# Problem to work on
Write out all the rows below as a numbered list, leaving out the blank lines.

# Data supplied
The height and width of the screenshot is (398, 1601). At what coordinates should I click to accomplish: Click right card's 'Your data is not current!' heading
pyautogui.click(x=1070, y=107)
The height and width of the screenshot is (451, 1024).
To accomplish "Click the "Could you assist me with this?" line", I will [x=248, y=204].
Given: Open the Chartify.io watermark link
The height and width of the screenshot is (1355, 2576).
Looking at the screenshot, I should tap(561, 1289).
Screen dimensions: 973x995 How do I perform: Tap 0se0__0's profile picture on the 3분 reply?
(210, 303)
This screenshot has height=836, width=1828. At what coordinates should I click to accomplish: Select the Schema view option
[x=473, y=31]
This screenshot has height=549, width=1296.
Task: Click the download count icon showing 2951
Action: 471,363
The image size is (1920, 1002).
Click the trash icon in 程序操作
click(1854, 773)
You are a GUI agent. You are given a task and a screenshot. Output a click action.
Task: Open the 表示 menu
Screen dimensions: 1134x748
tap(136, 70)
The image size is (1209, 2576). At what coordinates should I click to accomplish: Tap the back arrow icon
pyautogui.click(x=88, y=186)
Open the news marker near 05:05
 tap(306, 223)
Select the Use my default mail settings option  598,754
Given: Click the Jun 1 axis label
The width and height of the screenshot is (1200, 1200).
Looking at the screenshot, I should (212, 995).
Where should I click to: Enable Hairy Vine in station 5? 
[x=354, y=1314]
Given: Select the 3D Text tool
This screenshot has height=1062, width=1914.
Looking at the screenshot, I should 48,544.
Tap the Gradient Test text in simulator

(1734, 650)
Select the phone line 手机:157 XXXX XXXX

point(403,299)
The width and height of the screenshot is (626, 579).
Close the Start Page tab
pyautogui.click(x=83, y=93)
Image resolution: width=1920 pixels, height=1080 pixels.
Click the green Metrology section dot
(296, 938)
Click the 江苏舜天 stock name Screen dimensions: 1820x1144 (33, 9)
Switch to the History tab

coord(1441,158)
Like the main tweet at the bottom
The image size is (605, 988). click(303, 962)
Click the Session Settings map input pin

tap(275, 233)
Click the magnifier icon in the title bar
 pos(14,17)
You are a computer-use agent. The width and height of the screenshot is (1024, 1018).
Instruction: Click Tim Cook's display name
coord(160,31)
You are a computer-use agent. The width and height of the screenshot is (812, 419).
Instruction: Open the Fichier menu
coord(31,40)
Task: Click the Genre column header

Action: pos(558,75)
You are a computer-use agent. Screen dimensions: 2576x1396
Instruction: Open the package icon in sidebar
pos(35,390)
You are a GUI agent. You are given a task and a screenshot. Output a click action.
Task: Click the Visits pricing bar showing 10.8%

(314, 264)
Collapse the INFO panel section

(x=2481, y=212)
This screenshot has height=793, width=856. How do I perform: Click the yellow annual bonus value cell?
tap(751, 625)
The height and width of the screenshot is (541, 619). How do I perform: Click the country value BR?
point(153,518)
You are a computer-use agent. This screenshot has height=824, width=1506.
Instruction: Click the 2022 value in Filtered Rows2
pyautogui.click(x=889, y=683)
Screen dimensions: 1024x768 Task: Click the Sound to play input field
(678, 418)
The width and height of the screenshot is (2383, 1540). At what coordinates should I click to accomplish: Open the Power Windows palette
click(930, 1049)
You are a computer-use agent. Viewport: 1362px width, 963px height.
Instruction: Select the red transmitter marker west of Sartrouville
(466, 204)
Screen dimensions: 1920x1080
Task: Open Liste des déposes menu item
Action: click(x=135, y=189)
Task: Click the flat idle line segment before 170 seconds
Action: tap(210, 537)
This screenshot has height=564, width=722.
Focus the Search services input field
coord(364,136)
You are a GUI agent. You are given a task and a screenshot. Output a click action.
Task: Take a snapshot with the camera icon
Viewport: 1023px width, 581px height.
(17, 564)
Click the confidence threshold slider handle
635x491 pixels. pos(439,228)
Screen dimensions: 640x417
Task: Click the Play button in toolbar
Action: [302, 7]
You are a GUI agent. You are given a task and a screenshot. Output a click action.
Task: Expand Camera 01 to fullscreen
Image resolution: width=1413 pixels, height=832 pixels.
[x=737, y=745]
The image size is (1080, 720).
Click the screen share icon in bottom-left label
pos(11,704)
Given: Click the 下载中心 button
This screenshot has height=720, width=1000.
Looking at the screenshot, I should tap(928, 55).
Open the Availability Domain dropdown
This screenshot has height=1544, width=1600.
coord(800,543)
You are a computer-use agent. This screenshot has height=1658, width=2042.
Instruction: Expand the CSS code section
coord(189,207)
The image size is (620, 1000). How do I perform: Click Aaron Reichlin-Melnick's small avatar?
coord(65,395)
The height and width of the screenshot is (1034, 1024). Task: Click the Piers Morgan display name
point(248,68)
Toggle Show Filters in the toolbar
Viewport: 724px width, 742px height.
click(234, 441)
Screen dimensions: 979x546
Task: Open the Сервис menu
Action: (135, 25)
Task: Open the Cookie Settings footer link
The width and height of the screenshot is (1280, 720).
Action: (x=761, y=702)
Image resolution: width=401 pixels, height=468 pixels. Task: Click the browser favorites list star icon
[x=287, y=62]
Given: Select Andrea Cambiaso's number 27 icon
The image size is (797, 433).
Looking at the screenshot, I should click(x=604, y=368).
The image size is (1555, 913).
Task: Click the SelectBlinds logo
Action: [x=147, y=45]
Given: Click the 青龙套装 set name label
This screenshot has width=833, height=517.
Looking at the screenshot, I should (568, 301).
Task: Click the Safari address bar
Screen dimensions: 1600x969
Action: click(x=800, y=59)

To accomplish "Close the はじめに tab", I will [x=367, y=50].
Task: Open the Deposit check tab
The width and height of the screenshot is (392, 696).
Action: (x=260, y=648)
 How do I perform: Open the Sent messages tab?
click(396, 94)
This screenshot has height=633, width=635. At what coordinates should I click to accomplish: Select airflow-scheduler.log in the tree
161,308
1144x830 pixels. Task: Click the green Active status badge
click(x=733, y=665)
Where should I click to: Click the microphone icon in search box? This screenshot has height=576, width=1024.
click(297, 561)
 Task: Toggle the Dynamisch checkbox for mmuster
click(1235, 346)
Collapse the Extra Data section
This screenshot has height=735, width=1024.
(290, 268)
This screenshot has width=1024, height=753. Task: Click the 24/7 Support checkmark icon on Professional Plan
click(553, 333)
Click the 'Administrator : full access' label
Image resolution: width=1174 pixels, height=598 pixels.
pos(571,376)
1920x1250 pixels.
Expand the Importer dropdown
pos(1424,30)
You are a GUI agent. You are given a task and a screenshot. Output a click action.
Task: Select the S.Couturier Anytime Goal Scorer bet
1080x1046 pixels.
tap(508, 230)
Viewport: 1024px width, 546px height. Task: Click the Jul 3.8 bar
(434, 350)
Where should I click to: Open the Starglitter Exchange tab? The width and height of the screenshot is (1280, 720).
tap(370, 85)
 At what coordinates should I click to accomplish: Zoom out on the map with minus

# Answer to this task
1. The height and width of the screenshot is (398, 1601). At what coordinates should I click to accomplish: Click right card's 'Your data is not current!' heading
2. pyautogui.click(x=1070, y=107)
3. The height and width of the screenshot is (451, 1024).
4. To accomplish "Click the "Could you assist me with this?" line", I will [x=248, y=204].
5. Given: Open the Chartify.io watermark link
6. The height and width of the screenshot is (1355, 2576).
7. Looking at the screenshot, I should tap(561, 1289).
8. Screen dimensions: 973x995 How do I perform: Tap 0se0__0's profile picture on the 3분 reply?
9. (210, 303)
10. This screenshot has height=836, width=1828. At what coordinates should I click to accomplish: Select the Schema view option
11. [x=473, y=31]
12. This screenshot has height=549, width=1296.
13. Task: Click the download count icon showing 2951
14. Action: 471,363
15. The image size is (1920, 1002).
16. Click the trash icon in 程序操作
17. click(1854, 773)
18. You are a GUI agent. You are given a task and a screenshot. Output a click action.
19. Task: Open the 表示 menu
20. Screen dimensions: 1134x748
21. tap(136, 70)
22. The image size is (1209, 2576). At what coordinates should I click to accomplish: Tap the back arrow icon
23. pyautogui.click(x=88, y=186)
24. Open the news marker near 05:05
25.  tap(306, 223)
26. Select the Use my default mail settings option  598,754
27. Given: Click the Jun 1 axis label
28. The width and height of the screenshot is (1200, 1200).
29. Looking at the screenshot, I should (212, 995).
30. Where should I click to: Enable Hairy Vine in station 5? 
31. [x=354, y=1314]
32. Given: Select the 3D Text tool
33. This screenshot has height=1062, width=1914.
34. Looking at the screenshot, I should 48,544.
35. Tap the Gradient Test text in simulator
36. (1734, 650)
37. Select the phone line 手机:157 XXXX XXXX
38. point(403,299)
39. The width and height of the screenshot is (626, 579).
40. Close the Start Page tab
41. pyautogui.click(x=83, y=93)
42. Image resolution: width=1920 pixels, height=1080 pixels.
43. Click the green Metrology section dot
44. (296, 938)
45. Click the 江苏舜天 stock name Screen dimensions: 1820x1144 (33, 9)
46. Switch to the History tab
47. coord(1441,158)
48. Like the main tweet at the bottom
49. The image size is (605, 988). click(303, 962)
50. Click the Session Settings map input pin
51. tap(275, 233)
52. Click the magnifier icon in the title bar
53.  pos(14,17)
54. You are a computer-use agent. The width and height of the screenshot is (1024, 1018).
55. Instruction: Click Tim Cook's display name
56. coord(160,31)
57. You are a computer-use agent. The width and height of the screenshot is (812, 419).
58. Instruction: Open the Fichier menu
59. coord(31,40)
60. Task: Click the Genre column header
61. Action: pos(558,75)
62. You are a computer-use agent. Screen dimensions: 2576x1396
63. Instruction: Open the package icon in sidebar
64. pos(35,390)
65. You are a GUI agent. You are given a task and a screenshot. Output a click action.
66. Task: Click the Visits pricing bar showing 10.8%
67. (314, 264)
68. Collapse the INFO panel section
69. (x=2481, y=212)
70. This screenshot has height=793, width=856. How do I perform: Click the yellow annual bonus value cell?
71. tap(751, 625)
72. The height and width of the screenshot is (541, 619). How do I perform: Click the country value BR?
73. point(153,518)
74. You are a computer-use agent. This screenshot has height=824, width=1506.
75. Instruction: Click the 2022 value in Filtered Rows2
76. pyautogui.click(x=889, y=683)
77. Screen dimensions: 1024x768 Task: Click the Sound to play input field
78. (678, 418)
79. The width and height of the screenshot is (2383, 1540). At what coordinates should I click to accomplish: Open the Power Windows palette
80. click(930, 1049)
81. You are a computer-use agent. Viewport: 1362px width, 963px height.
82. Instruction: Select the red transmitter marker west of Sartrouville
83. (466, 204)
84. Screen dimensions: 1920x1080
85. Task: Open Liste des déposes menu item
86. Action: click(x=135, y=189)
87. Task: Click the flat idle line segment before 170 seconds
88. Action: tap(210, 537)
89. This screenshot has height=564, width=722.
90. Focus the Search services input field
91. coord(364,136)
92. You are a GUI agent. You are given a task and a screenshot. Output a click action.
93. Task: Take a snapshot with the camera icon
94. Viewport: 1023px width, 581px height.
95. (17, 564)
96. Click the confidence threshold slider handle
97. 635x491 pixels. pos(439,228)
98. Screen dimensions: 640x417
99. Task: Click the Play button in toolbar
100. Action: [302, 7]
101. You are a GUI agent. You are given a task and a screenshot. Output a click action.
102. Task: Expand Camera 01 to fullscreen
103. Image resolution: width=1413 pixels, height=832 pixels.
104. [x=737, y=745]
105. The image size is (1080, 720).
106. Click the screen share icon in bottom-left label
107. pos(11,704)
108. Given: Click the 下载中心 button
109. This screenshot has height=720, width=1000.
110. Looking at the screenshot, I should tap(928, 55).
111. Open the Availability Domain dropdown
112. This screenshot has height=1544, width=1600.
113. coord(800,543)
114. You are a computer-use agent. This screenshot has height=1658, width=2042.
115. Instruction: Expand the CSS code section
116. coord(189,207)
117. The image size is (620, 1000). How do I perform: Click Aaron Reichlin-Melnick's small avatar?
118. coord(65,395)
119. The height and width of the screenshot is (1034, 1024). Task: Click the Piers Morgan display name
120. point(248,68)
121. Toggle Show Filters in the toolbar
122. Viewport: 724px width, 742px height.
123. click(234, 441)
124. Screen dimensions: 979x546
125. Task: Open the Сервис menu
126. Action: (135, 25)
127. Task: Open the Cookie Settings footer link
128. The width and height of the screenshot is (1280, 720).
129. Action: (x=761, y=702)
130. Image resolution: width=401 pixels, height=468 pixels. Task: Click the browser favorites list star icon
131. [x=287, y=62]
132. Given: Select Andrea Cambiaso's number 27 icon
133. The image size is (797, 433).
134. Looking at the screenshot, I should click(x=604, y=368).
135. The image size is (1555, 913).
136. Task: Click the SelectBlinds logo
137. Action: [x=147, y=45]
138. Given: Click the 青龙套装 set name label
139. This screenshot has width=833, height=517.
140. Looking at the screenshot, I should (568, 301).
141. Task: Click the Safari address bar
142. Screen dimensions: 1600x969
143. Action: click(x=800, y=59)
144. To accomplish "Close the はじめに tab", I will [x=367, y=50].
145. Task: Open the Deposit check tab
146. The width and height of the screenshot is (392, 696).
147. Action: (x=260, y=648)
148.  How do I perform: Open the Sent messages tab?
149. click(396, 94)
150. This screenshot has height=633, width=635. At what coordinates should I click to accomplish: Select airflow-scheduler.log in the tree
151. 161,308
152. 1144x830 pixels. Task: Click the green Active status badge
153. click(x=733, y=665)
154. Where should I click to: Click the microphone icon in search box? This screenshot has height=576, width=1024.
155. click(297, 561)
156.  Task: Toggle the Dynamisch checkbox for mmuster
157. click(1235, 346)
158. Collapse the Extra Data section
159. This screenshot has height=735, width=1024.
160. (290, 268)
161. This screenshot has width=1024, height=753. Task: Click the 24/7 Support checkmark icon on Professional Plan
162. click(553, 333)
163. Click the 'Administrator : full access' label
164. Image resolution: width=1174 pixels, height=598 pixels.
165. pos(571,376)
166. 1920x1250 pixels.
167. Expand the Importer dropdown
168. pos(1424,30)
169. You are a GUI agent. You are given a task and a screenshot. Output a click action.
170. Task: Select the S.Couturier Anytime Goal Scorer bet
171. 1080x1046 pixels.
172. tap(508, 230)
173. Viewport: 1024px width, 546px height. Task: Click the Jul 3.8 bar
174. (434, 350)
175. Where should I click to: Open the Starglitter Exchange tab? The width and height of the screenshot is (1280, 720).
176. tap(370, 85)
177.  At what coordinates should I click to accomplish: Zoom out on the map with minus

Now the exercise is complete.